**Entries supplied**:
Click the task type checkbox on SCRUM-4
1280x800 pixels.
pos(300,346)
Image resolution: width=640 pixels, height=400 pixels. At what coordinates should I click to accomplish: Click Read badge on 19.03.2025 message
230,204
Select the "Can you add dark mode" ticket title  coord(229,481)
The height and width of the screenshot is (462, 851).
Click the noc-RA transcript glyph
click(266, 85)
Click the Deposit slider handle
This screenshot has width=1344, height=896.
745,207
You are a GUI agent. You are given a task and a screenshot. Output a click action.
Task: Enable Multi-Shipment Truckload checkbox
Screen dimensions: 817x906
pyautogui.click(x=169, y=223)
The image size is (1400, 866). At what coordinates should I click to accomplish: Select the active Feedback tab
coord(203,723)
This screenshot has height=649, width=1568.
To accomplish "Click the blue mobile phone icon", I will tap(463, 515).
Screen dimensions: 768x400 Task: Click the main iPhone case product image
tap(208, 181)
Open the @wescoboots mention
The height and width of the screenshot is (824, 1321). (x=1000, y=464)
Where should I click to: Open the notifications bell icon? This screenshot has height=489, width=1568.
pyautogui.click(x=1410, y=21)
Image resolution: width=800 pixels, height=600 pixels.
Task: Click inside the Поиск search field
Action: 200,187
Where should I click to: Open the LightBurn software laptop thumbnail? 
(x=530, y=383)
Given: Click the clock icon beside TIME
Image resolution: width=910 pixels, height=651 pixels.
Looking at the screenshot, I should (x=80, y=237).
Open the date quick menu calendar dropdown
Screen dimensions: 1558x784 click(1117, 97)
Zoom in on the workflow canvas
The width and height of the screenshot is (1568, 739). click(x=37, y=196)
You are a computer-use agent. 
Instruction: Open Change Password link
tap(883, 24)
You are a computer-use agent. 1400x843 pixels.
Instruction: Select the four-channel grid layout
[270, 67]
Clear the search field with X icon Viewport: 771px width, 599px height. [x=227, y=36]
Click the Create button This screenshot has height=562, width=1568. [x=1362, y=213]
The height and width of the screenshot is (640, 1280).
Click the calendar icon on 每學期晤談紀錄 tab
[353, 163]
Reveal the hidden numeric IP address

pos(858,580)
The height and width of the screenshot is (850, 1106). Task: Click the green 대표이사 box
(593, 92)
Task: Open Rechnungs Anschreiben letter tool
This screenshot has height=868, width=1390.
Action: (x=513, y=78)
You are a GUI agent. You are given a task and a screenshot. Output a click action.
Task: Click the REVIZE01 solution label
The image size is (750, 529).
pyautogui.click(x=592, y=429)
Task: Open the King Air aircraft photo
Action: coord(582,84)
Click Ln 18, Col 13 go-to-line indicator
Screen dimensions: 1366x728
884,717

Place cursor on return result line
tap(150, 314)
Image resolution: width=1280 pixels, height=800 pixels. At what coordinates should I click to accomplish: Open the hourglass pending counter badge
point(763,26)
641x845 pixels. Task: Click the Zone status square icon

**Work request**:
Work out how many lines above contain "agent"; write only the number.

**Answer to this exercise**:
4